#### [How to complete this task]
All lines from the one containing "Instruction: Open the" through the final line of the records below should be reproduced exactly, with the pictures left out.

#### [Supplied material]
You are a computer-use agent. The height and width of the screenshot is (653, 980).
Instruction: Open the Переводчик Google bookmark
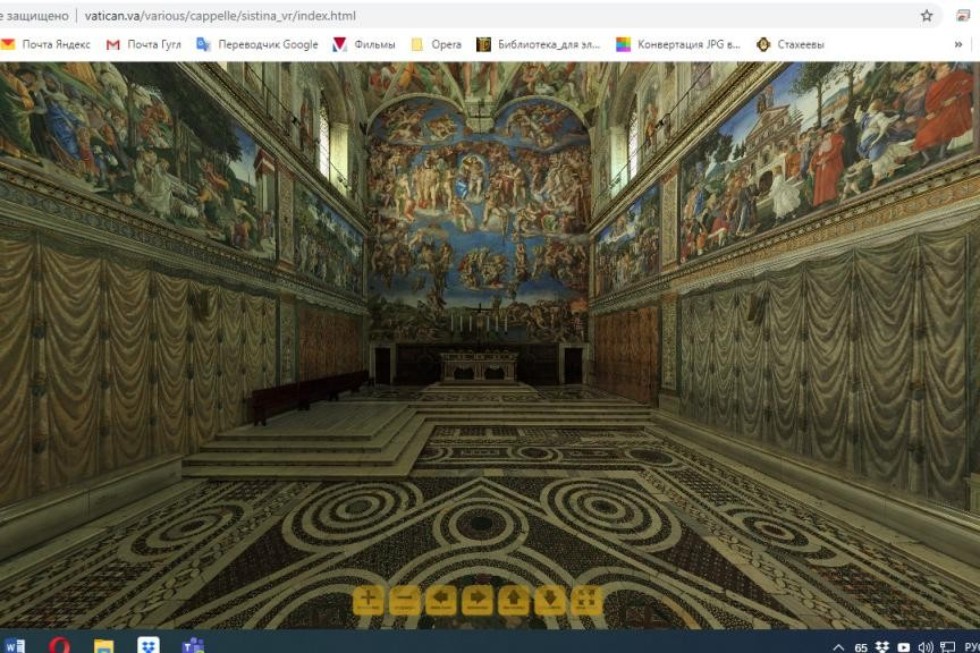tap(257, 44)
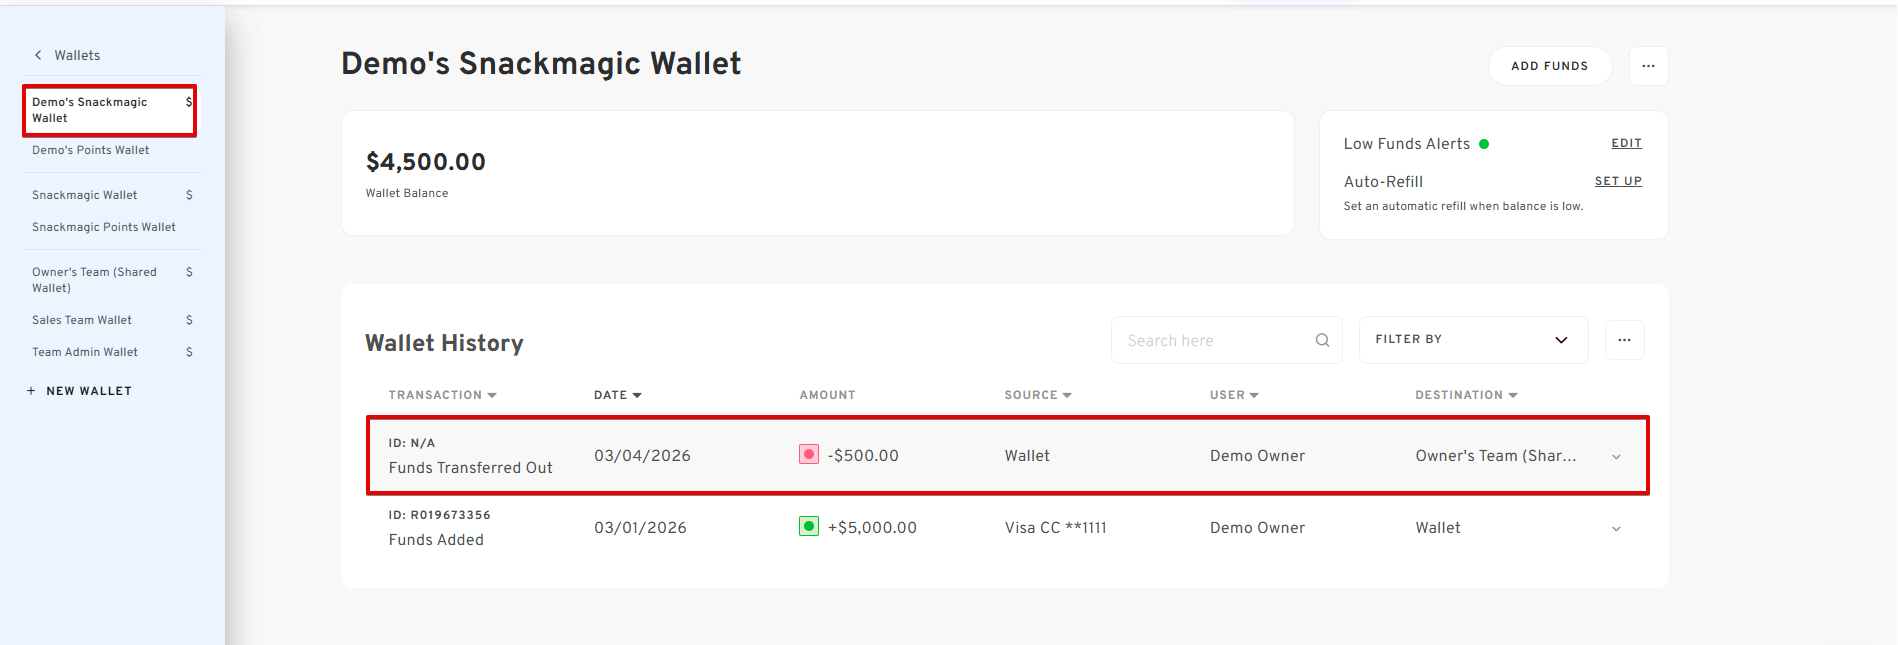
Task: Sort by the Transaction column header
Action: coord(442,395)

#### [Answer area]
Instruction: Open the Переводчик Google bookmark
tap(257, 44)
Task: Sort by the Transaction column header
Action: coord(442,395)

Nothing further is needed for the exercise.